During the show’s run, fashion played a key role in how both sought to be perceived by the world — and each other, serving as a rich visual representation of their generational and social clashes.

In the pilot episode, Smith takes the formalwear given to him by his Uncle and reframes its messaging: wearing a printed crew neck shirt in place of a white button down, his tie around his neck like a scarf coupled with a thick gold chain, and a blue and lime green fitted cap on his head In subsequent episodes, he could be seen donning the typical uniform of the street kids of the late 80s, clothes popularized by rappers like Run DMC, LL Cool J, and the Fresh Prince himself: colorful, baggy, ill-fitting clothes, tracksuits, sneakers and even crop tops, a style choice the real Smith would cringe over in recent years.

Uncle Phil, conversely, stuck closely to upper middle-class regalia, with suits, sweater vests, and golf polos. This conflict came to a head in the show’s season three premiere episode, “How I Spent My Summer Vacation,” when he kicks Smith out after he returns from Philly with twists in his hair and funkier clothes, some of which resemble prison wear. “What’s the difference between me wearing this and you in the ‘60s?” Smith asks in the episode. “You wore a dashiki and an afro.”

(“I was making a cultural statement,” Uncle Phil responds, arguing Smith is just “drawing attention to yourself.”)

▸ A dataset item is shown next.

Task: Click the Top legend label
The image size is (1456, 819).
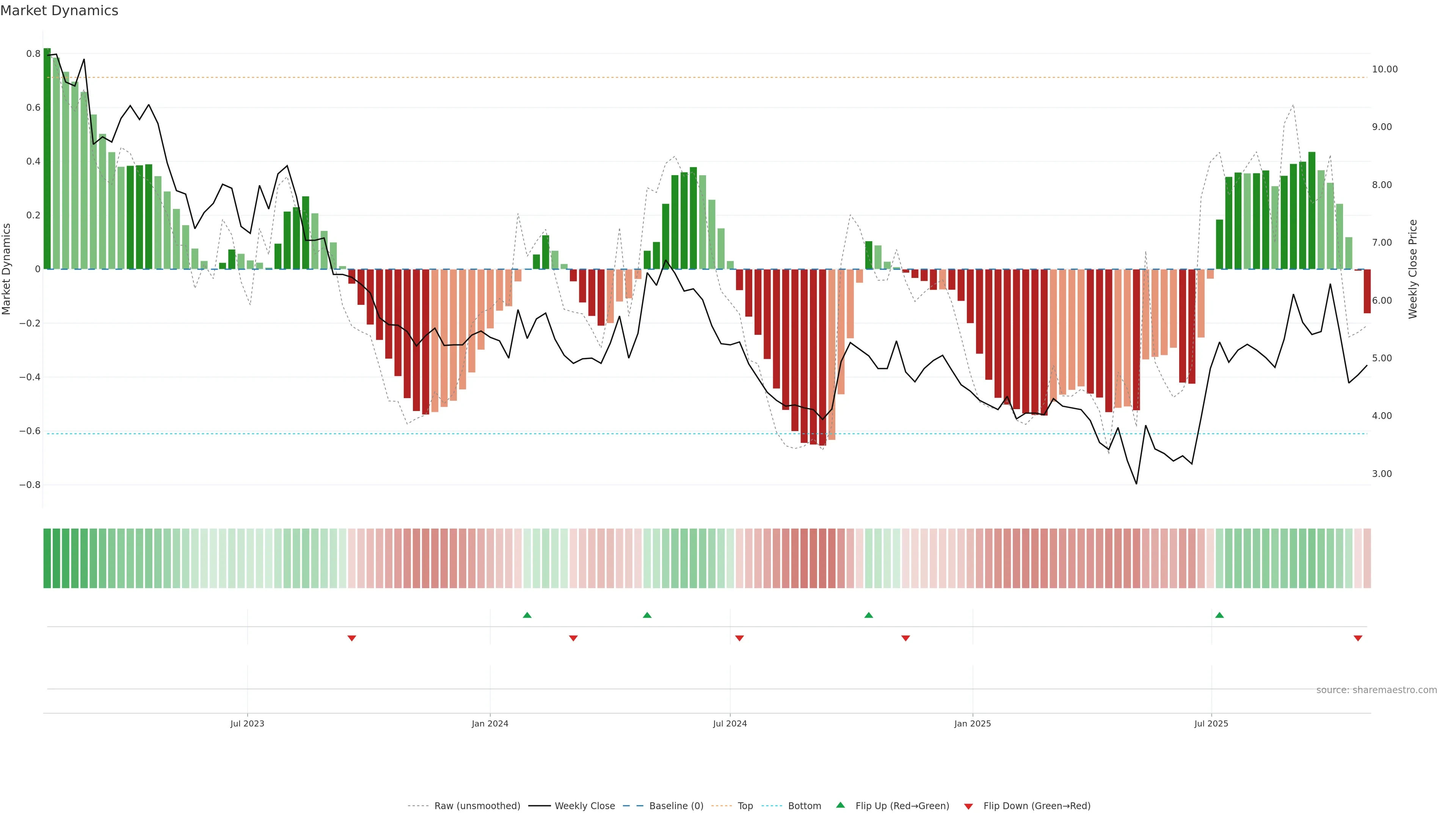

Because just as the dashiki and other sartorial choices popular among Black Americans — and Black American activists specifically — in the ’60s and ‘70s made for obvious political, and politicized, messaging, the clothing worn by rappers and hip hop aficionados was in turn coded similarly, whether by its wearers themselves or via the White mainstream’s gaze. Hip-hop fashion addressed the intersection of race and class in the US, and the ostentatious survival of those able to overcome fraught socioeconomic conditions: The gaudy gold jewelry. The flamboyant colors. The oversized clothing that harkened back to the days when Zoot suits were en vogue. It delivered the message of a generation of Black youth who refused to be dwarfed by the world.

“Afrocentrism is a central theme, this idea of the Black and brown community wanting to be respected  — which is completely tied to civil rights,” Romero explained.

In an early review of the “Fresh Prince,” Entertainment Weekly acknowledged that, “now that it’s a pop-cultural force, rap music has been embraced by NBC.” Even before his turn as a bonafide sitcom star, Smith often acted as a buffer between hip-hop and mainstream America. As a rapper, he defaulted to a more ‘accessible’ musical style, that invoked the storytelling and flow of acts like Grandmaster Flash and The Sugarhill Gang while bemoaning more about living under the dictatorial power of his parents’ than that of the police.

Smith’s maturation as a character — and an artist and performer more broadly — came as hip hop itself was beginning to find itself footing in the world; certainly, “The Fresh Prince of Bel- Air” has long concretized its place in culture. And as the series went on, Smith and Banks would eventually find more common ground, this too reflected in their wardrobes. In a season six promotional still, for example, Smith can be seen dressed in all beige casual wear to match his relatives — although noticeably styled with a pair of Timberlands.